Given passage Start Marker

Protoplasts under stress: Investigating the effect of compression on protoplasts using microfluidics

Protoplasts are plant cells which have had their cell walls enzymatically removed. They can be isolated from almost any plant tissue of many different plant species. The key feature of protoplasts is that they can be induced to regenerate from a single cell back into a full plant. The regeneration of a protoplast into a specific tissue type or a whole plant is a complex, time and labor-consuming task with a yield that is not easy to predict, as all the factors affecting the regeneration efficiency, both internal and external, are not yet fully understood.

The complexity of the regeneration process makes it difficult to investigate the sub-processes happening therein. There are phenomena that still bear exploration even in the early, single-cell stage of regeneration.

In this thesis, we investigated whether the application of mechanical compression on a single protoplast in a finely controlled microfluidic environment can affect their divisions and cell wall regeneration. Microfluidics served here as an engineering tool, that enabled us to reproducibly apply stimuli to cultured cells and closely observe the result. In this thesis, microfluidic platforms were used to investigate the initial divisions of freshly isolated protoplasts of Nicotiana tabacum, a widely used model plant species. Uniquely, our devices allowed us to affect these protoplasts with mechanical compression without also introducing other known factors of influence like osmotic stress. Our microfluidic device was designed to be compatible with high-content imaging platforms, allowing us to generate large time-resolved image datasets of cell behavior. Due to the large quantities of data generated on this platform and the sometimes subtle effects that compression has on the regeneration process, we recognized a strong need for automated tools for data analysis. Additionally, such a rich dataset could serve as the input for a prediction model that would make it possible to predict the outcome of the regeneration of a single protoplast based on its initial image. Such a model would be of great value both for fundamental biology, as it can help identify specific features crucial for the regeneration success, and the crop industry, as then it can significantly improve the efficiency of the regeneration process.

Given passage End Marker
Input data Start Marker

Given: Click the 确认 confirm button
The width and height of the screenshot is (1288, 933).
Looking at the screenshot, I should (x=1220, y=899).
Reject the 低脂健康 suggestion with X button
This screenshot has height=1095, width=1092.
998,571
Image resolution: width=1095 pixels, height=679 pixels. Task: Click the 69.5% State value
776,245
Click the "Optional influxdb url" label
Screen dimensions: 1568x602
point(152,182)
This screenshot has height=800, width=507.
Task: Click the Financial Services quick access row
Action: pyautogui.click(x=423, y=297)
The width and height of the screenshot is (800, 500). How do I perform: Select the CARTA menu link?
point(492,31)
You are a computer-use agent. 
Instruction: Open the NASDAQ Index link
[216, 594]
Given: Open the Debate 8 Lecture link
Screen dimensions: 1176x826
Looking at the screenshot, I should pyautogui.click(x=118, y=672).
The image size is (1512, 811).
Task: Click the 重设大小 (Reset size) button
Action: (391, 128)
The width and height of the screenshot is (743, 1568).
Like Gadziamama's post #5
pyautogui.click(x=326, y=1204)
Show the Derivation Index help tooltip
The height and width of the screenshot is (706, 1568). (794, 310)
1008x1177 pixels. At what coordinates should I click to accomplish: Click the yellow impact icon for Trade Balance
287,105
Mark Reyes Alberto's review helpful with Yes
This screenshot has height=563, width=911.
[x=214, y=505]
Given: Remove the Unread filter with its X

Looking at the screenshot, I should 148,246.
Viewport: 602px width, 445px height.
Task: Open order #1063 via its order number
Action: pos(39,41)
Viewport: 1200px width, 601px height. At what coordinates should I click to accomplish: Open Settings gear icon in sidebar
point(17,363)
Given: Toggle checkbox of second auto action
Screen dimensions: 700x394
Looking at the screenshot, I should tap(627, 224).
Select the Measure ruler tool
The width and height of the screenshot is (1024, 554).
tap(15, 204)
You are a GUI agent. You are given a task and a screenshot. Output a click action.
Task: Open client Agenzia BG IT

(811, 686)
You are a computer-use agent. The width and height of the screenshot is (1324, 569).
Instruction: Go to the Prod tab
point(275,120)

Input data End Marker

• **Questions on the material**
(A) Write out the passage on protoplast compression from "Protoplasts under stress: Investigating" up to and including "yet fully understood.".
(B) According to the passage on protoplast compression, which plant species supplied the freshly isolated protoplasts used on the microfluidic platforms?
None of these items is needed.

• **Responses to the exercise**
(A)
Protoplasts under stress: Investigating the effect of compression on protoplasts using microfluidics

Protoplasts are plant cells which have had their cell walls enzymatically removed. They can be isolated from almost any plant tissue of many different plant species. The key feature of protoplasts is that they can be induced to regenerate from a single cell back into a full plant. The regeneration of a protoplast into a specific tissue type or a whole plant is a complex, time and labor-consuming task with a yield that is not easy to predict, as all the factors affecting the regeneration efficiency, both internal and external, are not yet fully understood.

(B) Nicotiana tabacum